What shoes should older adults be wearing?
What’s an appropriate heel drop?
How wide should the toe box be?
What about barefoot shoes for older adults?
These are all very common questions that we see in clinical practice, especially as the evidence & properties of footwear continue to evolve. Let’s take a deep dive into what the current evidence says about shoes for older adults.
Current Evidence-Based Shoe Recommendations for Older Adults
Jellema et al, 2019 provided a really nice systematic review looking at what we should look for in a shoe for older adults:
- Good Fixation – A good lacing system that secures the foot to the shoe.
- Firm, Supportive Heel Counter – This keeps the heel snug in the shoe and limits excessive movement.
- 10 deg beveled heel – A slight upward slop of the heel makes for a smoother initial contact when the heel contacts the ground.
- <10mm Heel Drop – Keeping the heel drop <10mm prevents the center of mass from getting shifted too far anteriorly and allows people to lose most, if not all, of their available ankle dorsiflexion.
- Firm midfoot – A firm midfoot provides support to the midfoot which is a desirable thing for many older adults.
- Slip-resistance, multi-directional tread – Key here being multi-directional tread to allow traction in multiple directions.
- 10-15 deg rocker angle – A rocker angle, upwards slope towards the toe, helps if there is limited big toe extension and allows for a smoother terminal stance during gait.
- Anatomically shaped toe box – This allows the toes to move freely and splay throughout the stance phase.
Should Older Adults Wear Barefoot Style Shoes?
Minimal or barefoot style footwear has seen a recent growth in popularity. With this popularity, we have now started to see its application in the older adult population with promising results.
Ren et al., 2022 showed that barefoot shoe wearers demonstrated a faster swing phase which can result in an increased capacity to recover from a perturbation. Cudejko et al., 2020 showed that the use of a barefoot style shoe increased postural stability during gait.
These findings only showed slightly better results compared to individuals who were wearing traditional shoes. We feel that the main takeaway from this early research is that a barefoot style shoe can be a good option for many older adults and may actually be advantageous.
What should we be looking for when recommending a barefoot style shoe? We encourage clinicians to think about three main things if/when recommending barefoot style shoes. These are not hard stops but things to consider when making recommendations:
1. Do they have PROTECTIVE SENSATION?
Barefoot style shoes, with their minimal stack height, will help you feel every pebble you step on. This is a great thing unless you’ve lost your protective sensation (ie. Peripheral neuropathy).

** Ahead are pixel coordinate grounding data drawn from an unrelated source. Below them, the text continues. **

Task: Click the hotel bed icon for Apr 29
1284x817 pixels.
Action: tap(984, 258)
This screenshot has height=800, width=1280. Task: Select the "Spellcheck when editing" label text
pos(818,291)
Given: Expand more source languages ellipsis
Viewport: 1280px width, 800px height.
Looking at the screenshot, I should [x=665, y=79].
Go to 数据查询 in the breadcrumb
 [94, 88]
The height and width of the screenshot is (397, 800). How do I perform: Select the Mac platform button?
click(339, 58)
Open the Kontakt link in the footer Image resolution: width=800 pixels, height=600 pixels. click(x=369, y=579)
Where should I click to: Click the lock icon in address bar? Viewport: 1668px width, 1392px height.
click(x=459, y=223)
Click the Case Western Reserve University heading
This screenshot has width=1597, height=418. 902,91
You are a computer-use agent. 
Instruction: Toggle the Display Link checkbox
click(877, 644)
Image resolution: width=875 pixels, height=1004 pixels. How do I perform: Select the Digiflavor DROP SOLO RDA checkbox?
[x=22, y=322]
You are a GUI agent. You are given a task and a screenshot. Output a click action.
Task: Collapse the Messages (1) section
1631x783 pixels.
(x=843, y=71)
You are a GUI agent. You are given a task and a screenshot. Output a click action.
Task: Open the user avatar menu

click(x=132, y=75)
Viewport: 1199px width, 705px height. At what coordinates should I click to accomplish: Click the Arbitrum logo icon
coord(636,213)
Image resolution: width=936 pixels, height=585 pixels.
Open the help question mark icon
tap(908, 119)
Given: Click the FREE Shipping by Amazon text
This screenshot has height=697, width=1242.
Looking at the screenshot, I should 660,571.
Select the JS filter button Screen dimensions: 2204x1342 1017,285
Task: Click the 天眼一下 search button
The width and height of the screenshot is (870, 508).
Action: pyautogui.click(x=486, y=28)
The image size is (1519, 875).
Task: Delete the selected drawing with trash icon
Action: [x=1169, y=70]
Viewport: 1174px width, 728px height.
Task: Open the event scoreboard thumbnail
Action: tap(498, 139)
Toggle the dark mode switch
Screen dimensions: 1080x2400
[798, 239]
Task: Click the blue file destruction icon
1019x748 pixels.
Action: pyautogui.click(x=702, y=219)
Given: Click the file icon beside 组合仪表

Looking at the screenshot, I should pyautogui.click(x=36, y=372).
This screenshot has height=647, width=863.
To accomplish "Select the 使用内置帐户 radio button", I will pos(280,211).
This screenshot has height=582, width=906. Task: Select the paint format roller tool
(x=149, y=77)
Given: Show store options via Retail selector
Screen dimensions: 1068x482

2. Do they have at least 45 DEG OF BIG TOE EXTENSION?
Barefoot style shoes have no rocker angles (upward slope towards toes) so they’ll ask more of the big toe during several activities like terminal stance in gait, walking uphill, lunging, etc. If people don’t have this range, then they typically alter their mechanics like shortening their stride length. This isn’t necessarily a bad thing but something that we need to be aware of.
3. Do they have at least 10 DEG OF ANKLE DORSIFLEXION?
The zero drop (no difference in sole thickness from the heel to the forefoot) will ask more of the ankle, in activities like terminal stance in gait, walking uphill, squats, lunges, etc. Similar to the lack of big toe extension, this can result in an alteration of gait mechanics such as shortening of stride length. Not bad in & of itself, but we need to be aware.
We have enough evidence at this point to make some solid shoe recommendations for our older adult clients. This is an area we cannot neglect and can have a huge impact in their lives!